* _İstenenler_
A) Harita Metod Defteri üzerine yazıya göre, Mungan'ın otobiyografik anlatı metinleri hangi kitapla başlıyor?
B) Harita Metod Defteri üzerine yazıyı kaldığı yerden sürdürün.

* _Sayfa alıntısı_
*****

11/04/2016 | Yazar: Şâmil Yılmaz

‘Harita Metod Defteri’ bizlere bir şey öğretiyorsa şayet, tam da insanın kendi çocukluğuna iyi ebeveynlik yapmasının nasıl bir şey olduğunu öğretiyor…

“Harita Metod Defteri” bizlere bir şey öğretiyorsa şayet, tam da insanın kendi çocukluğuna iyi ebeveynlik yapmasının nasıl bir şey olduğunu öğretiyor…

Şu iddiayı kışkırtıcı olmanın ötesinde bir ciddiyetle sahiplenmeye çalışalım: Klasik kavrayış tarafından kurmacanın dışında tutulan otobiyografik anlatılar da, zamanla girdikleri ilişki düşünüldüğünde, en az “hayal ürünü” olan edebi anlatılar kadar kurmacadır. Her ikisi de, biçimsiz bir bütün olan zamanı çeşitli anlatı stratejileri aracılığıyla ehlileştirir -ya da tam tersine, onun biçimsizliğini görünür kılarlar. Bu biçimsizlik, düzenleyici bir zaman bilincinin yokluğudur. Anlatı, zamanı ‘yapar’ ve ister hayal ürünü olsun ister gerçekten yaşanmış, anlatmak, temelde bu bilinçle hesaplaşmak demektir. Anlaşılmıştır; mesele artık anlatılan hikâyelerin gerçekten yaşanıp yaşanmadığı meselesinin ötesinde bir yerde, anlatılan her şeyin zaten bir “hikayeye” dönüştüğü meselesidir. Otobiyografi de, hiç değilse benim için, tıpkı kurmacada olduğu gibi bir “ikna eşiği” taşır. Yaşanmış olanın kendi başına taşıdığı gücün, gerçekliğin, hakikat değerinin edebiyat için bir kıymeti yoktur. Ölçü, her zaman, gerçeğin edebiyat aracılığıyla neye dönüştüğü, elde kalanın edebiyat olup olmadığı sorusunda gizlidir. Bolca Ricour esinli bu gayet spekülatif girişin ufkunda Murathan Mungan’ın otobiyografik anlatısı “Harita Metod Defteri” duruyor. Kokulardan, nesnelerden, şarkılardan, imgelerden, şehirlerden, evlerden fakat en çok çocukluktan yapılmış bir anlatı olarak “Harita Metod Defteri”, “Mungan’ın Paranın Cinleri”yle başlayan otobiyografik anlatı metinlerinin ikinci durağı -takip edebildiğim kadarıyla bir sonraki durak, yazarın “sanat çevreleriyle” ilişkisine odaklanacak gibi görünüyor.

Ve yazılmış her iyi metin gibi edebiyata ait, onun çocuğu.

*****

* _Verilen öğeler_
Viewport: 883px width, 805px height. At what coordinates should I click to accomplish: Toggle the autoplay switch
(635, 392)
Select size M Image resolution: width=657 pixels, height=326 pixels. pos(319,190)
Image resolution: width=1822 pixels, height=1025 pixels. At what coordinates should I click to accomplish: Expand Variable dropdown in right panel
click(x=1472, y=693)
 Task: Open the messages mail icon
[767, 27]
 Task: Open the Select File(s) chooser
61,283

*****

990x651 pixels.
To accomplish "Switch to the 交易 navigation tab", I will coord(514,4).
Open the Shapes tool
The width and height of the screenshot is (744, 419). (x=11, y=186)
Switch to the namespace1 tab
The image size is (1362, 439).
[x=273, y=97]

*****

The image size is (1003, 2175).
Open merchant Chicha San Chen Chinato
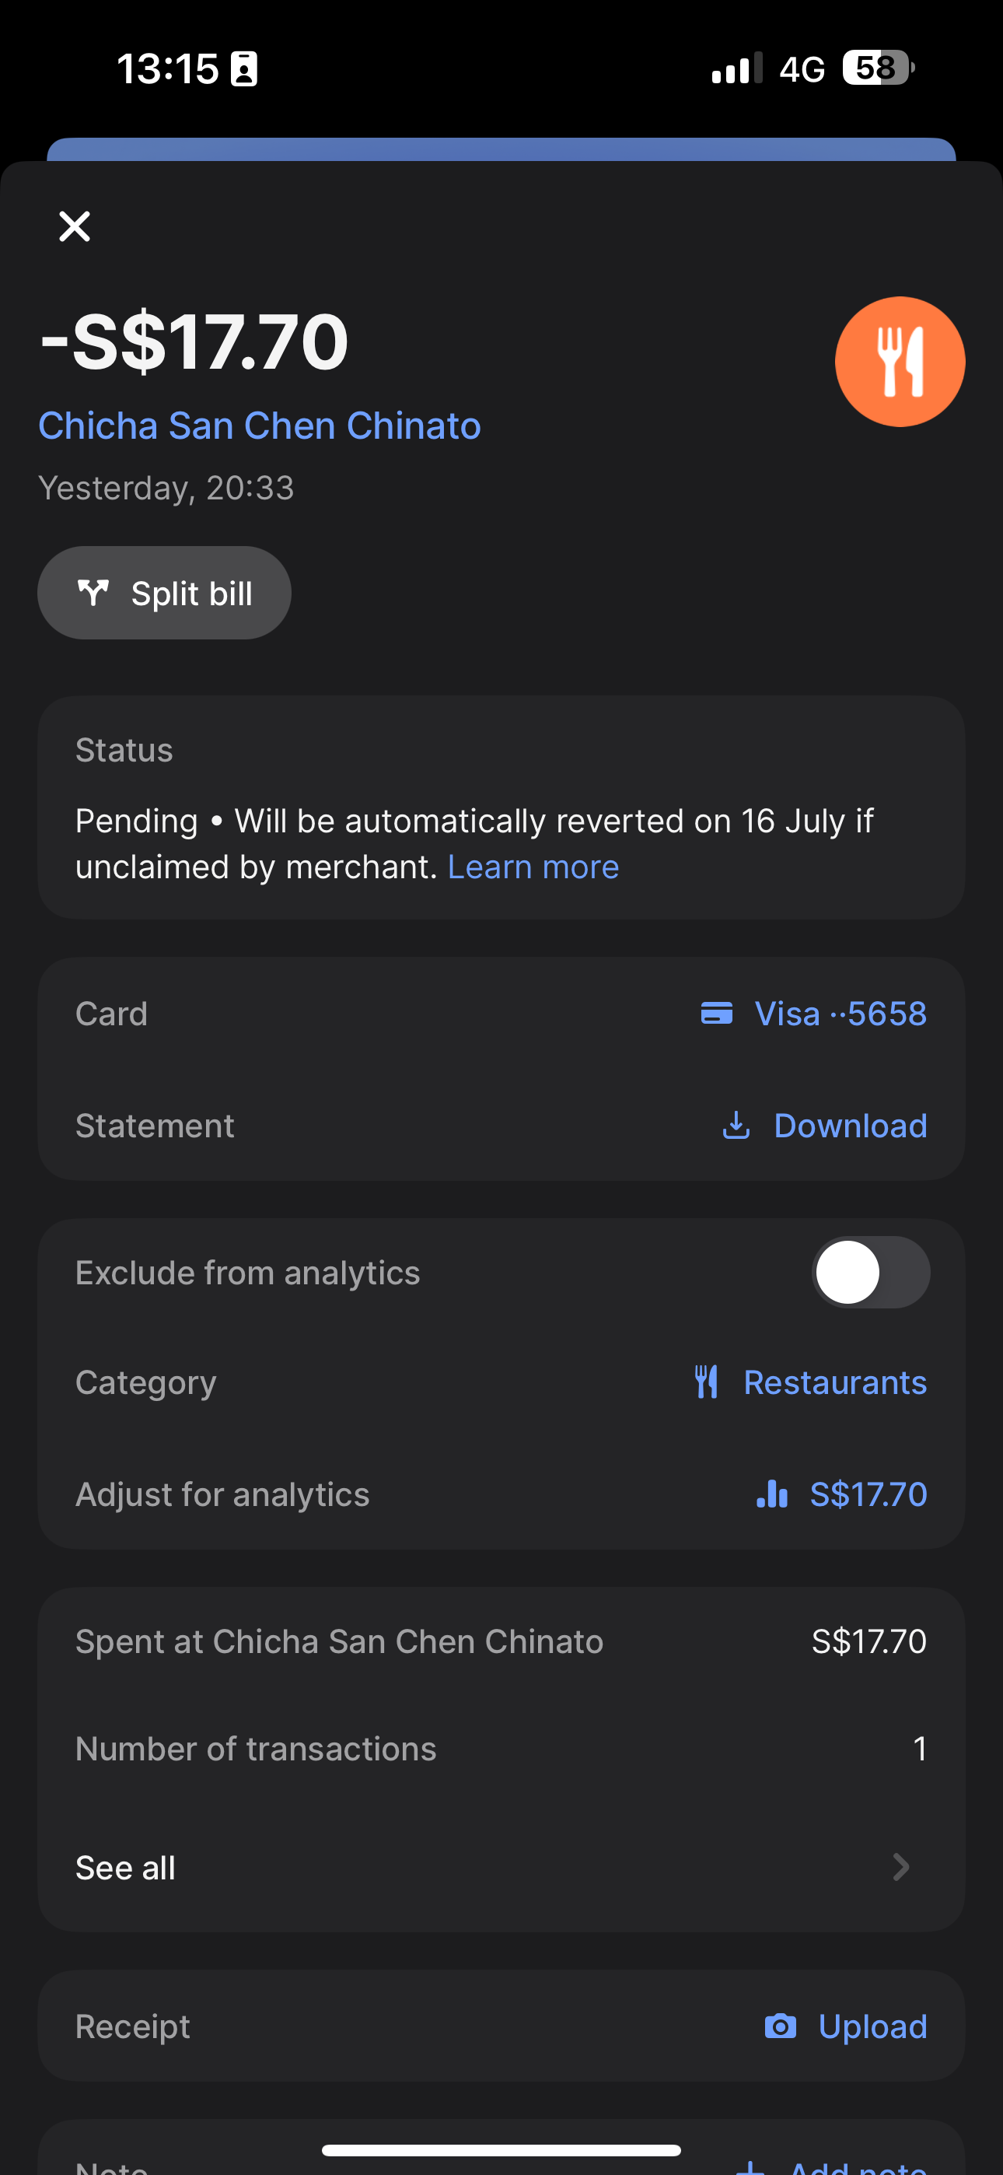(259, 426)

*****

* _Alıştırma sonuçları_
A) "Paranın Cinleri" ile başlıyor.

B)
İnkâr etmek anlamsız; “Murathan 95”ten beri yayımlanmasını beklediğim “Harita Metod Defteri”, beni en çok sevdiğim bir yazarın çocukluğunun mahremine duyduğum marazi ilgiden ‘kaşıyordu’. Hiç beklediğim gibi olmadı: “Harita Metod Defteri”, bir ‘terbiye’ tutanağı. Mungan’ın çocukluğu, gözünüzü oraya dikmek isterseniz, “kin payı” hayli yüksek bir çocukluk. En basit hayat malzemesinden bile trajik etki devşirmenin mubah olduğu bir çağda, Mungan, geçmişe yargıçlığa soyunmuyor. Kendi ağrısına suçlu arayan bir kitap değil “Harita Metod Defteri”. Tuhaf bir mesafesi var anlatıcı sesin; hem çok kendinin olan bir şeye dikiyor gözlerini, hem de o şeyi bir başkasının insafına terk etmekten sakınıyor. Çok yoğun, neredeyse yapıyı bile belirlemiş bir ‘mahrem’ duygusu var metinde.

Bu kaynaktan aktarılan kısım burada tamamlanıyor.